* TASKS *
- a) From the passage about rose petals and solar cells, pull out the section that opens with the words containing "The researchers note" and closes with "and other materials.", copying it word for word.
- b) Write what comes next in the passage about rose petals and solar cell efficiency, picking up after its final sentence.

* PASSAGE SHOWN *
_ _ _ _
A team from Germany is researching rose petals and the their ability to improve solar cell efficiency, Via cleantechnica
Moth eyes were last year’s big thing in solar cell biomimicry, and now it looks like a new challenger has stepped into the ring. A research team from Germany’s Karlsruher Institut für Technologie has zeroed in on the nanoscale structure of rose petals — specifically, the El Toro variety — to improve thin-film solar cell efficiency by up to 13%.
The researchers note that plants have received quite a bit of attention for their anti-reflective and water-repelling powers, which serve as an inspiration for self-cleaning solar panels and other materials.
Applying their unique surface structure to solar cell efficiency is another story. You can find the new study under the title “Flower Power: Exploiting Plants’ Epidermal Structures for Enhanced Light Harvesting in Thin-Film Solar Cells” in the journal Advanced Optical Materials.
_ _ _ _
Items from a dataset:
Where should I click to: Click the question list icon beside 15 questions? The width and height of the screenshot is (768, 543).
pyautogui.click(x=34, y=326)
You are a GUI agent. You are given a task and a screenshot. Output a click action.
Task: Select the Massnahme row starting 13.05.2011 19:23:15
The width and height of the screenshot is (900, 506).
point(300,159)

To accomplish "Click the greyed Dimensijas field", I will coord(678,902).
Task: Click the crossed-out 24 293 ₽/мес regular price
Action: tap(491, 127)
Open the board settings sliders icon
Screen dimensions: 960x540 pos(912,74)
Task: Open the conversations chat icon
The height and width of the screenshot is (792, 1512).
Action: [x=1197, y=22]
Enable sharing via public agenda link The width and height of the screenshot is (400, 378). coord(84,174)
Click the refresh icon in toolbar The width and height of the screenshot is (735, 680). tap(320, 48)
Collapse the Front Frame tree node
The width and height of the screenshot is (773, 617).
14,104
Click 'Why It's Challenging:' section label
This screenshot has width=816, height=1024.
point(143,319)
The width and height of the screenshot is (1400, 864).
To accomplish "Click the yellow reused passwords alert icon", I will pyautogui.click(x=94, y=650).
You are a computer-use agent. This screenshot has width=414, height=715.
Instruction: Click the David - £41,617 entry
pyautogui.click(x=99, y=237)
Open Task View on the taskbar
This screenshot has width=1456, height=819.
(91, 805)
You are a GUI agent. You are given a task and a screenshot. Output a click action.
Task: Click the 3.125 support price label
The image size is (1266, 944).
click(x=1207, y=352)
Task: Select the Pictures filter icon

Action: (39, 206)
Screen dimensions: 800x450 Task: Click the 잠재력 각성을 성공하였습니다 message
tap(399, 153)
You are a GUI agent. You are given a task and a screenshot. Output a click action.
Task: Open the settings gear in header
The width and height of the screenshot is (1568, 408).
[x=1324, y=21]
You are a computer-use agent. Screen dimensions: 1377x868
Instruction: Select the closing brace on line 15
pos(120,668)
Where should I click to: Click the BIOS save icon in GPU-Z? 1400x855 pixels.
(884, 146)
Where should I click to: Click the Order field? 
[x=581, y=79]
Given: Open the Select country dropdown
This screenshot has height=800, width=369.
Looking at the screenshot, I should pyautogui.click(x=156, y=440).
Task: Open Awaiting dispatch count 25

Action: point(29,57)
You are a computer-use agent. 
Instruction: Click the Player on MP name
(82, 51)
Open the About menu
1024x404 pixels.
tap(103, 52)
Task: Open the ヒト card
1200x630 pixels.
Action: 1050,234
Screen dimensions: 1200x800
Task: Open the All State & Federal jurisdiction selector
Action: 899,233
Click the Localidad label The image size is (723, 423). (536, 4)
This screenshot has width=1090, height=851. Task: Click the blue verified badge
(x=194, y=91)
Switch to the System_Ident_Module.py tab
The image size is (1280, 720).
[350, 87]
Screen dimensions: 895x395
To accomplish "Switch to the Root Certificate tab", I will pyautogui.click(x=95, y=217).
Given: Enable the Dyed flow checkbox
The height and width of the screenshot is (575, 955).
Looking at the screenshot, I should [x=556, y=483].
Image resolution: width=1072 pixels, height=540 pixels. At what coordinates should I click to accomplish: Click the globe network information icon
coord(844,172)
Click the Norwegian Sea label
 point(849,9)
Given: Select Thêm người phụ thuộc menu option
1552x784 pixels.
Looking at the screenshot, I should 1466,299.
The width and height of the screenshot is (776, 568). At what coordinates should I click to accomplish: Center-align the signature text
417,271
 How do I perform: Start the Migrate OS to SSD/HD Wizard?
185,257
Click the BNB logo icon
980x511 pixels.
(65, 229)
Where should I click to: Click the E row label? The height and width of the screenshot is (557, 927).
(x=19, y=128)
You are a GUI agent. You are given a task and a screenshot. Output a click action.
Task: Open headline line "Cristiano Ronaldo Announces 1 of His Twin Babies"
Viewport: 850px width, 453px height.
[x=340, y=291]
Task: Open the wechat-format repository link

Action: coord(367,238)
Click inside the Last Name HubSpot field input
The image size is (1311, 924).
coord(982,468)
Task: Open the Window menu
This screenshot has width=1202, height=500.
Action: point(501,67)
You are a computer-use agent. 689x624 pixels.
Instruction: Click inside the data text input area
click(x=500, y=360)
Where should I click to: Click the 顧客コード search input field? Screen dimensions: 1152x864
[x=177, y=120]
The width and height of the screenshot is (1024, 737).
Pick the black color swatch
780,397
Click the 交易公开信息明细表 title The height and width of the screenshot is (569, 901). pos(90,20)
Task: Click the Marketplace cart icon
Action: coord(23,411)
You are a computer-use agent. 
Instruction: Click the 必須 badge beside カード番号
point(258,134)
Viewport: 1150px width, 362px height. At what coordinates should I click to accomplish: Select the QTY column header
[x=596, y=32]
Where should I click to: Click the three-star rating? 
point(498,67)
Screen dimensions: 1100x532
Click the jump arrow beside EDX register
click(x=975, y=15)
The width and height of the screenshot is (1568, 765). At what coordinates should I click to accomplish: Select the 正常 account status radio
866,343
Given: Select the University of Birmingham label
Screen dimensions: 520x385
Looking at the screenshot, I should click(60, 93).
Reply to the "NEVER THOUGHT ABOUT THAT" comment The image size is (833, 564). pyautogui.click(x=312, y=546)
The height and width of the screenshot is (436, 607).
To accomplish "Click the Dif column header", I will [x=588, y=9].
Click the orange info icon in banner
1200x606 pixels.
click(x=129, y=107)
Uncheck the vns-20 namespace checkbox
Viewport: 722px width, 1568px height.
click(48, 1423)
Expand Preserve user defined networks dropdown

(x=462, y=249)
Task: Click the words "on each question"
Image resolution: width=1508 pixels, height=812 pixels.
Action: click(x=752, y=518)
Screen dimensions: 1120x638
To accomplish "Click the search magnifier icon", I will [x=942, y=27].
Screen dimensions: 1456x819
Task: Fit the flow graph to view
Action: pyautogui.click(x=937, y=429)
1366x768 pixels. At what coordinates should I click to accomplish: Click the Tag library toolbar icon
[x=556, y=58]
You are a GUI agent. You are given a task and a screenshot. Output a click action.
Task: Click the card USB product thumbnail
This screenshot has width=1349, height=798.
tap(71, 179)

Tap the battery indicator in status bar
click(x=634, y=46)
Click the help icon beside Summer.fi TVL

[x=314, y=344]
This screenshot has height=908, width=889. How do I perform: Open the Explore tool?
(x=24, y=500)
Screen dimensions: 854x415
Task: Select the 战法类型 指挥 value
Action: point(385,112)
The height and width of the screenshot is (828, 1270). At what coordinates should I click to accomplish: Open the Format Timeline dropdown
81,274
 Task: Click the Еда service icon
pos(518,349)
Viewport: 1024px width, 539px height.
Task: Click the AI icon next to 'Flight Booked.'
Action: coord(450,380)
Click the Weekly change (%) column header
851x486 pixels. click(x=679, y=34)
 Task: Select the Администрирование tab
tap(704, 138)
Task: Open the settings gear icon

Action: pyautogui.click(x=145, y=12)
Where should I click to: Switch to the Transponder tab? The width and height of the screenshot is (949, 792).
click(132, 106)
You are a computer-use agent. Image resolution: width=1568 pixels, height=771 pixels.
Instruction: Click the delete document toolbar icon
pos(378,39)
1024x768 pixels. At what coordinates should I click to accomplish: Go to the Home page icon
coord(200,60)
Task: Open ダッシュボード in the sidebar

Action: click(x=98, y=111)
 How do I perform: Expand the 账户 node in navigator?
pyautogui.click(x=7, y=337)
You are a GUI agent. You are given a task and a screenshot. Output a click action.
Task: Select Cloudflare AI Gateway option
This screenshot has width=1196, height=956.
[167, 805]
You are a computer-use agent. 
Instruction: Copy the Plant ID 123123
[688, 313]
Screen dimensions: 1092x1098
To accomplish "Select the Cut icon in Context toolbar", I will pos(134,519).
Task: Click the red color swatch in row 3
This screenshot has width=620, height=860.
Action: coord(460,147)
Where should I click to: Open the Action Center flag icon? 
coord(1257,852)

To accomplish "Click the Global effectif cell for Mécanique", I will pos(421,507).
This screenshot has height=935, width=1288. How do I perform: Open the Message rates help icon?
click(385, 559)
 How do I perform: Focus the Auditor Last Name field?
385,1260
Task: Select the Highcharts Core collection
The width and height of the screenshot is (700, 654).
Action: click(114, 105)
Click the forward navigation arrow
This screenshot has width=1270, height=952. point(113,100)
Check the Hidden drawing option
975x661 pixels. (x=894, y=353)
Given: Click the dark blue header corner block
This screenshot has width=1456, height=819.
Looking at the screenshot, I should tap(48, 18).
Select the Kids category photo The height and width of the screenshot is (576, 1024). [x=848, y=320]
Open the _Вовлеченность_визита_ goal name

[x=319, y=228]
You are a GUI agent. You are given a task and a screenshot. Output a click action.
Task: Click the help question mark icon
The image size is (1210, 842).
_ _ _ _
* RESULTS FOR THE EXERCISE *
- a)
The researchers note that plants have received quite a bit of attention for their anti-reflective and water-repelling powers, which serve as an inspiration for self-cleaning solar panels and other materials.

- b)
Do take a look if only to enjoy the rose-worthy presentation that precedes the nuts and bolts (and to find out how the team hit up El Toro as a research subject), but for those of you on the go, here’s the takeaway:
…the hierarchical structures decorating the petals of Rosa ‘El Toro’ are replicated into a transparent resist layer to form highly efficient light harvesting elements that can be applied to any photovoltaic technology.